◆ **Exercise details**
In full and without alteration, write out the data below.
Data provided section start
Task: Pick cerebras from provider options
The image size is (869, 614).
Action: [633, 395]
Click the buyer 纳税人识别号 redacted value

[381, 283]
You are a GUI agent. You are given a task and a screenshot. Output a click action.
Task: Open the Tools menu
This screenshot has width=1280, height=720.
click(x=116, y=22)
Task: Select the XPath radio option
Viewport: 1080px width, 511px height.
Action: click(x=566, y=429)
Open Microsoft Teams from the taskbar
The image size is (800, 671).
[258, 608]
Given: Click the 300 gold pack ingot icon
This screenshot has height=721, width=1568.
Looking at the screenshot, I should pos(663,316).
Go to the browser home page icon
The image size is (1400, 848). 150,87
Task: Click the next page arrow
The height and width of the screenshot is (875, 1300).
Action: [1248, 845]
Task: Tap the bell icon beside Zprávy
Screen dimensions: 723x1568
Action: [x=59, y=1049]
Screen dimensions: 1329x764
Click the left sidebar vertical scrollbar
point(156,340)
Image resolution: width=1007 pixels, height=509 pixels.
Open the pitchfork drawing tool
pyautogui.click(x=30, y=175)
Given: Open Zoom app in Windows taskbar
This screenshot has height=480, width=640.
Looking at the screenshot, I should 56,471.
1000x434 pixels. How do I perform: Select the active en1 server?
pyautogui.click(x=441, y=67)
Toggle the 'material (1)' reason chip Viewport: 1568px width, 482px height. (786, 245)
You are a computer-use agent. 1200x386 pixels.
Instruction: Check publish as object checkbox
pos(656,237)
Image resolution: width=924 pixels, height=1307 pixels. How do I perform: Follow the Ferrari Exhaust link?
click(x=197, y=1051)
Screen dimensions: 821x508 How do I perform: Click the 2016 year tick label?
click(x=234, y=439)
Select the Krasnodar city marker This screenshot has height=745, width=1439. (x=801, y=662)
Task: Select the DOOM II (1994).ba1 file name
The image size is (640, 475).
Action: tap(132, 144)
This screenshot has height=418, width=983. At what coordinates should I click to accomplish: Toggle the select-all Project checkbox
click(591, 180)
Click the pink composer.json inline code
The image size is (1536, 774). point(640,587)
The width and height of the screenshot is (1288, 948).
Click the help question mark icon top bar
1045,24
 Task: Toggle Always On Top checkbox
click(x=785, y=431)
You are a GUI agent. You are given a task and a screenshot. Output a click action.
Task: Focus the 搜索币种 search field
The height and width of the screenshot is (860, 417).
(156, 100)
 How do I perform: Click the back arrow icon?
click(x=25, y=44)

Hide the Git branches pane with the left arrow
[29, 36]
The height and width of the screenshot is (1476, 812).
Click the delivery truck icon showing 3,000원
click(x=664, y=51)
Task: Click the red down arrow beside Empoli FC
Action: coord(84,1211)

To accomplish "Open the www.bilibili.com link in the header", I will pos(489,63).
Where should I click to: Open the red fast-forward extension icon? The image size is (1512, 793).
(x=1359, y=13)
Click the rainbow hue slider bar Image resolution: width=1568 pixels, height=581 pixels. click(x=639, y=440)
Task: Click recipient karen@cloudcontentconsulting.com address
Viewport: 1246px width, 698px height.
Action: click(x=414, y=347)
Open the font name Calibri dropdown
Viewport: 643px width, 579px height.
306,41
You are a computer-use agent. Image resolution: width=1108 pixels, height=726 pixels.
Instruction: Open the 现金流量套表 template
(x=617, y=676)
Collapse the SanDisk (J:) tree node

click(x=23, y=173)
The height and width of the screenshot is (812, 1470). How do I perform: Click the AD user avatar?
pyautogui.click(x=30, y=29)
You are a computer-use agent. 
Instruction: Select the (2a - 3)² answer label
Data provided section end
◆ **Result of this exercise**
Task: Pick cerebras from provider options
The image size is (869, 614).
Action: [633, 395]
Click the buyer 纳税人识别号 redacted value

[381, 283]
You are a GUI agent. You are given a task and a screenshot. Output a click action.
Task: Open the Tools menu
This screenshot has width=1280, height=720.
click(x=116, y=22)
Task: Select the XPath radio option
Viewport: 1080px width, 511px height.
Action: click(x=566, y=429)
Open Microsoft Teams from the taskbar
The image size is (800, 671).
[258, 608]
Given: Click the 300 gold pack ingot icon
This screenshot has height=721, width=1568.
Looking at the screenshot, I should pos(663,316).
Go to the browser home page icon
The image size is (1400, 848). 150,87
Task: Click the next page arrow
The height and width of the screenshot is (875, 1300).
Action: [1248, 845]
Task: Tap the bell icon beside Zprávy
Screen dimensions: 723x1568
Action: [x=59, y=1049]
Screen dimensions: 1329x764
Click the left sidebar vertical scrollbar
point(156,340)
Image resolution: width=1007 pixels, height=509 pixels.
Open the pitchfork drawing tool
pyautogui.click(x=30, y=175)
Given: Open Zoom app in Windows taskbar
This screenshot has height=480, width=640.
Looking at the screenshot, I should 56,471.
1000x434 pixels. How do I perform: Select the active en1 server?
pyautogui.click(x=441, y=67)
Toggle the 'material (1)' reason chip Viewport: 1568px width, 482px height. (786, 245)
You are a computer-use agent. 1200x386 pixels.
Instruction: Check publish as object checkbox
pos(656,237)
Image resolution: width=924 pixels, height=1307 pixels. How do I perform: Follow the Ferrari Exhaust link?
click(x=197, y=1051)
Screen dimensions: 821x508 How do I perform: Click the 2016 year tick label?
click(x=234, y=439)
Select the Krasnodar city marker This screenshot has height=745, width=1439. (x=801, y=662)
Task: Select the DOOM II (1994).ba1 file name
The image size is (640, 475).
Action: tap(132, 144)
This screenshot has height=418, width=983. At what coordinates should I click to accomplish: Toggle the select-all Project checkbox
click(591, 180)
Click the pink composer.json inline code
The image size is (1536, 774). point(640,587)
The width and height of the screenshot is (1288, 948).
Click the help question mark icon top bar
1045,24
 Task: Toggle Always On Top checkbox
click(x=785, y=431)
You are a GUI agent. You are given a task and a screenshot. Output a click action.
Task: Focus the 搜索币种 search field
The height and width of the screenshot is (860, 417).
(156, 100)
 How do I perform: Click the back arrow icon?
click(x=25, y=44)

Hide the Git branches pane with the left arrow
[29, 36]
The height and width of the screenshot is (1476, 812).
Click the delivery truck icon showing 3,000원
click(x=664, y=51)
Task: Click the red down arrow beside Empoli FC
Action: coord(84,1211)

To accomplish "Open the www.bilibili.com link in the header", I will pos(489,63).
Where should I click to: Open the red fast-forward extension icon? The image size is (1512, 793).
(x=1359, y=13)
Click the rainbow hue slider bar Image resolution: width=1568 pixels, height=581 pixels. click(x=639, y=440)
Task: Click recipient karen@cloudcontentconsulting.com address
Viewport: 1246px width, 698px height.
Action: click(x=414, y=347)
Open the font name Calibri dropdown
Viewport: 643px width, 579px height.
306,41
You are a computer-use agent. Image resolution: width=1108 pixels, height=726 pixels.
Instruction: Open the 现金流量套表 template
(x=617, y=676)
Collapse the SanDisk (J:) tree node

click(x=23, y=173)
The height and width of the screenshot is (812, 1470). How do I perform: Click the AD user avatar?
pyautogui.click(x=30, y=29)
You are a computer-use agent. 
Instruction: Select the (2a - 3)² answer label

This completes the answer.